The other point is that 80% of those 900,000 pure EV drivers currently have a charging point at home. That is around 600 or 700 chargers already installed at people’s houses. There are other opportunities to share those chargers, community charging, which is an untapped opportunity. People are developing systems so that you can share payment. There are other low-tech solutions such as gullies, which should also be looked at. That is potentially legislation trying to reduce the planning required for that. Ian has talked about the red tape for the DC chargers. There is also a lot of red tape for local charging, so that is important. Then there is this idea of local charging hubs, which is the idea of the petrol station in your local area. Those are also developing.

As Ian said, there is not just one solution. There are different solutions, depending on the environment. In London, the rollout of on-street chargers has been pretty significant. They have 10,000 on-street chargers across the capital, but more needs to be done.

Lord Whitty: The VAT point?

Melanie Shufflebotham: Yes, the VAT point.

Steve Gooding: I would endorse that. I think the point you are making is completely valid. The work we published with Field Dynamics back in 2021 showed a couple of interesting things. First, roughly 60% of us with property might have the capacity to have off-street charging. However, some of that capacity is currently occupied by a garden shed or a greenhouse or has a fence. It is not straightforward. A lot of us will want to charge at a public charge point.

Secondly, we could find no correlation between wealth, household income and the availability of off-street parking. Some of the most expensive houses in the country have no off-street parking in London.

Lord Whitty: We were talking about houses in Pimlico, Suffolk and places like that, where I live.

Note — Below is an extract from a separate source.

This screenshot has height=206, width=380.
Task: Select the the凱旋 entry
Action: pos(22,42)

Steve Gooding: Indeed, some of the people in those houses are the ones who are most likely to buy new cars. The Government need to think about that as well. Maybe one of the things to think about here—in addition to why on earth the amount of VAT I pay should depend on whether I have off-street parking, which does seem a bit absurd—is the location. Convenience is fabulous, but convenience might be part of the price we pay for having a more extensive public charging network and the ability to always be able to park in front of my house if I do not have off-street parking and am perhaps not used to being able to park in exactly the same spot every day. If that means that we need more lamp post-type charges across more of the street, as has happened in London—to pick up your point—not necessarily all of which will be used every night, that will give me that sense of convenience that I would otherwise lack. That is where the Government need to be thinking.

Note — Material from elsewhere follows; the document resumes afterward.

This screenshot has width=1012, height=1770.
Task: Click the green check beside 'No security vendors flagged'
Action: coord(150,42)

I agree with Melanie that there is no universal solution. This is a strategy that will require working with the local highway authorities, which have the best picture of where the best locations will be—as well as working with the companies, of course.

Jonathan Marshall: The issue of off-street parking will become much more important than I think most people put their attention to. If you look beyond the issue of driving, when the Climate Change Committee did its big estimate of the costs of the whole net zero transition—that was a few years ago, so it will be out of date now—it found that it was £1.3 trillion total investment, and £1.1 trillion will be paid back through the lower running costs of various green technologies in future decades. The vast majority of this cheaper running cost was through cheaper driving.

That means that, although the countrywide figure nets out at something that is not too scary over decades, if you cannot access cheap charging at home, even if you have an electric car and you are forced into using charge points that are potentially not much cheaper than a petrol or diesel car, your personal household contribution to the overall net zero transition will be so much higher than someone who drives a lot. If the deal that is being made with the public is to spend a bit on insulating your house, a bit on a heat pump, a bit on something else, and then overall it will be cheaper, if the main driver of that being cheaper is driving your electric car around and charging it for pennies at home and that is not an option, that puts some people at a huge disadvantage.

Less than a fifth of owner-occupiers cannot charge at home. Most people who own their own homes have off-street parking. That rises to about half of households that privately rent, and up to about three-quarters of those who rent from the local authority. These are big distributional concerns. It is not just how much it costs you to drive to the shops or to work, but how much of the thousands of pounds of outlay over decades will be recouped.

Dr Russell Fowler: Putting a few threads together, from a network perspective the two future scenarios laid out there are very different. The network solutions for lots of on-street chargers are very different from lots of rapid charging hubs. It goes back to the point that having a plan and a strategy is key for network planning ability if you want certainty and to deliver on those timeframes to do it, and if you do not want to come across any additional issues.

Having available data for grid operations is also key, so that we can see what consumer behaviours are. People talk about new technology. Do we really know how people will use street chargers and rapid charging hubs? When will they come in? Where will the peak be? That data is valuable for network businesses so that we can see what the future demand profiles will be and can be helped to manage the grid in a more economic and efficient way.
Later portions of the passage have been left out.